BEGIN Exercise material
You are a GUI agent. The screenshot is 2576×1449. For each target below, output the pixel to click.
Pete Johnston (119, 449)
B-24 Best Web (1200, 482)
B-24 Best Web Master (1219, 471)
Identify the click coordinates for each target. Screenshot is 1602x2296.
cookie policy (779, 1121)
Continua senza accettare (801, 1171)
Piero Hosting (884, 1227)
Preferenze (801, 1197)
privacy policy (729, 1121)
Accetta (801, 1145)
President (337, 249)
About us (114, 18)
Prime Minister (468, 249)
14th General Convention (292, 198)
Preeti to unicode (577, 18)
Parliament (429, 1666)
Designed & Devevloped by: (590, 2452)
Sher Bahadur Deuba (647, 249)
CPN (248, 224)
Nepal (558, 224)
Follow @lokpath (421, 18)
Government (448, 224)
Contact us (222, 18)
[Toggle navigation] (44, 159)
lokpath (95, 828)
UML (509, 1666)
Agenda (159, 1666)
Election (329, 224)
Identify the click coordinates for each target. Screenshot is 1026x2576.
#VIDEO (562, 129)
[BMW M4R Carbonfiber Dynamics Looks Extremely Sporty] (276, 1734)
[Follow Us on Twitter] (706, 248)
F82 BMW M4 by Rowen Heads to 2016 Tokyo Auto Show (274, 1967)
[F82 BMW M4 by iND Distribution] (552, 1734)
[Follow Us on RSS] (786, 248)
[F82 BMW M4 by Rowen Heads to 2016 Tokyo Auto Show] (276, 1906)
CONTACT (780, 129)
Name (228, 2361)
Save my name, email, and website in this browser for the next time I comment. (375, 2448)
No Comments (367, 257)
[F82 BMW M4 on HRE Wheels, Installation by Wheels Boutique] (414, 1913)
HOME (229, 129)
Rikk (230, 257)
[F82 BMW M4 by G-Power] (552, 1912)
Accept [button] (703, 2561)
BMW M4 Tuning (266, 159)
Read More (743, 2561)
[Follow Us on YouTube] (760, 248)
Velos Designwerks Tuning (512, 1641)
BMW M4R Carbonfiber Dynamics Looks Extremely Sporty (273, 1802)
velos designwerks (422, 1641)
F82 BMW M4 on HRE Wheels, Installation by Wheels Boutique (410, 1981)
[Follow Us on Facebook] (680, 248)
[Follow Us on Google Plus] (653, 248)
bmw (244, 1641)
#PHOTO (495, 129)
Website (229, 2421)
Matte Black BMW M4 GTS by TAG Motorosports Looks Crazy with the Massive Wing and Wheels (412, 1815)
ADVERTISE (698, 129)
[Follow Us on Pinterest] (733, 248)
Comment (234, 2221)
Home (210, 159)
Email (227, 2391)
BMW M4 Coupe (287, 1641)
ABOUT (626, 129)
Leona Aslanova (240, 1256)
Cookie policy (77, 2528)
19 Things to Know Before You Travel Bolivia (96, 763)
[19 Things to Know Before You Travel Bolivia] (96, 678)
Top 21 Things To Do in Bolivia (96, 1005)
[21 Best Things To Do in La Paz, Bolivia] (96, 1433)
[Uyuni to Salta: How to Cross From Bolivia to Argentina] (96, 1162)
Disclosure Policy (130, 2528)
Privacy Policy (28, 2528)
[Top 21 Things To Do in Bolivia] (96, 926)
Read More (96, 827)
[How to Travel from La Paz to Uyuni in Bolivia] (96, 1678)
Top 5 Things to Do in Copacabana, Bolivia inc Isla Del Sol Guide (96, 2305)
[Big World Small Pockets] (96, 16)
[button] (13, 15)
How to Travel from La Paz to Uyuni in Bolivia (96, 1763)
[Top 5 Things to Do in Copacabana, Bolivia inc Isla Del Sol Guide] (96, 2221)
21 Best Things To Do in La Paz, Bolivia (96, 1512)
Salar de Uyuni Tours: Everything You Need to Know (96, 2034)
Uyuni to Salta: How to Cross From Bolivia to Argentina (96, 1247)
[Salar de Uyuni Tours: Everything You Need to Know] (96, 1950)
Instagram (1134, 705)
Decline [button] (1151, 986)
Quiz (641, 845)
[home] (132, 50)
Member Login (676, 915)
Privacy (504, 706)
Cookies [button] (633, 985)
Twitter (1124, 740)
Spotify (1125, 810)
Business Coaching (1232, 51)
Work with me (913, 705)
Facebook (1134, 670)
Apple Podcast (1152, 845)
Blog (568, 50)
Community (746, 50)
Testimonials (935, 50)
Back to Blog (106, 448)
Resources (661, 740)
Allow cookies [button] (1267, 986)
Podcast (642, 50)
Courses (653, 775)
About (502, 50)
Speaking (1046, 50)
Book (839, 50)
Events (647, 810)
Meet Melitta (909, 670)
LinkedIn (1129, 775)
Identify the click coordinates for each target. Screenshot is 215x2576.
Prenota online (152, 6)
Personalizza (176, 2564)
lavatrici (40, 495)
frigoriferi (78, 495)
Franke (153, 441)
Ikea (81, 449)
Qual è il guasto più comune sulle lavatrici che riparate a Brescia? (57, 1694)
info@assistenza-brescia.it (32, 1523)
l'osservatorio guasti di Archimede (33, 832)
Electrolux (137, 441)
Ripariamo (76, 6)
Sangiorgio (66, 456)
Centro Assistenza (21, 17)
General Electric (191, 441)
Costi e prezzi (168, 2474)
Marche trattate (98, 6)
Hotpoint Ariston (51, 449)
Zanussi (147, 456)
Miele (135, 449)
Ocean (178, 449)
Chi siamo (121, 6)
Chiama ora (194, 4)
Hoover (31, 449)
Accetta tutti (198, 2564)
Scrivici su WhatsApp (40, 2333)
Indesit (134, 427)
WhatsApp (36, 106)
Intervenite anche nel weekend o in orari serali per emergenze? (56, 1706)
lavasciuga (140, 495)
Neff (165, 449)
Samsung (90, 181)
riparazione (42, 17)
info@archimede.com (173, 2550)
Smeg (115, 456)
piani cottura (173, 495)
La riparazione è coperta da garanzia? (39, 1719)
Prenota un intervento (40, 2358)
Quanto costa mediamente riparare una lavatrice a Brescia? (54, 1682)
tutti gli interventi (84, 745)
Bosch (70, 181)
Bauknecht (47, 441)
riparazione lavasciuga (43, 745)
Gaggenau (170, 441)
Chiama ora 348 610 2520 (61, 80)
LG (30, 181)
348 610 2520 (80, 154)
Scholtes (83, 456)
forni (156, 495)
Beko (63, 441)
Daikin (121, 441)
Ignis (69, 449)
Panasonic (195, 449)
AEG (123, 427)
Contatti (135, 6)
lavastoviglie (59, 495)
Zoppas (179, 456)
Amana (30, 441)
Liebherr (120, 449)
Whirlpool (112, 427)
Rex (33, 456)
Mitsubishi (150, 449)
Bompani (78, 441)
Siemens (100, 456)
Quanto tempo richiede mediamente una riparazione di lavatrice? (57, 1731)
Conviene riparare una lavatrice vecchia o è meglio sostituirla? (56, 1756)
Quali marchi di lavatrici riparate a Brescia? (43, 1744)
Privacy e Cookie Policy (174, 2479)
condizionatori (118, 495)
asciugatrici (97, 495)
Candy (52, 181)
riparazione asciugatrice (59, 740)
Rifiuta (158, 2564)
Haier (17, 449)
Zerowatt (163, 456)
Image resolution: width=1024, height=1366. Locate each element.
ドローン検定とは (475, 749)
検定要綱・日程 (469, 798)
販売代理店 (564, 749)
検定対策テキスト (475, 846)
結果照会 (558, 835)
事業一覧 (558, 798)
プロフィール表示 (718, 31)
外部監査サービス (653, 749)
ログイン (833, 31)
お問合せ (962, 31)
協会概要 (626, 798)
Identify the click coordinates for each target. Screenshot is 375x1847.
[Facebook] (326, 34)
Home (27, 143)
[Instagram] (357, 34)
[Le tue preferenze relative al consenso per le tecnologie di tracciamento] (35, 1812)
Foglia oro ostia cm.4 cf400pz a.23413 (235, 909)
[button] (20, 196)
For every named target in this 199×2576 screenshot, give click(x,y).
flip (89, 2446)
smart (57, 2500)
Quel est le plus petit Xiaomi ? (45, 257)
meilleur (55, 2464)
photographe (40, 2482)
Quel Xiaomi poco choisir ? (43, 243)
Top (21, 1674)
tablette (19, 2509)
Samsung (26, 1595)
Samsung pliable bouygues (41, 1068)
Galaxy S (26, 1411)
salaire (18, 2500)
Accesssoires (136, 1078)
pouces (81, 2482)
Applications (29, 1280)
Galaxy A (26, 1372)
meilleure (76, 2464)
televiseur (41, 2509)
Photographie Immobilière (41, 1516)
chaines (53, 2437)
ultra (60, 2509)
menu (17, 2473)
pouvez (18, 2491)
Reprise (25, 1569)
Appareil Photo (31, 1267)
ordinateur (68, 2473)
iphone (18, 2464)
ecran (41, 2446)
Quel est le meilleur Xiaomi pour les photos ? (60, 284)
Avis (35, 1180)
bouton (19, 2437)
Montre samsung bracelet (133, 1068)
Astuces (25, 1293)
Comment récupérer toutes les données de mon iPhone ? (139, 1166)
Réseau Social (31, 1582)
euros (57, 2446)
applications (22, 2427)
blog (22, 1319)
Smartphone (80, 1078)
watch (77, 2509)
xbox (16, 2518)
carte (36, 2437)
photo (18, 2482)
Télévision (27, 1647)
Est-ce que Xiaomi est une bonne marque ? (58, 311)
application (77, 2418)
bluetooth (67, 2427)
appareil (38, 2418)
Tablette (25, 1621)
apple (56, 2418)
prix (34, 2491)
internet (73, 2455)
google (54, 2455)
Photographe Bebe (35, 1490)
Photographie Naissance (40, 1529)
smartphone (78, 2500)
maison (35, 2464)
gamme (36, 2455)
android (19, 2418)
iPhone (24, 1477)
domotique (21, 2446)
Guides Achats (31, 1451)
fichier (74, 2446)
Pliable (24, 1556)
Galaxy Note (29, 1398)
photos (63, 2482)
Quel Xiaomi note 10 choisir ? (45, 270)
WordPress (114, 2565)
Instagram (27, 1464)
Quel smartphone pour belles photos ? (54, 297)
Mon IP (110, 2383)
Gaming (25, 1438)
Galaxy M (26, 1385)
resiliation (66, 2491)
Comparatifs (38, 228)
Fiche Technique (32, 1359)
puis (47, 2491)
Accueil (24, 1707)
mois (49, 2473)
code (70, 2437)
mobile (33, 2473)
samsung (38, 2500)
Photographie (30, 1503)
END Exercise material
- **What is required**: Starting from the records above, copy each line where the string "Prenota" is found.

- **Expected answer**:
Prenota online (152, 6)
Prenota un intervento (40, 2358)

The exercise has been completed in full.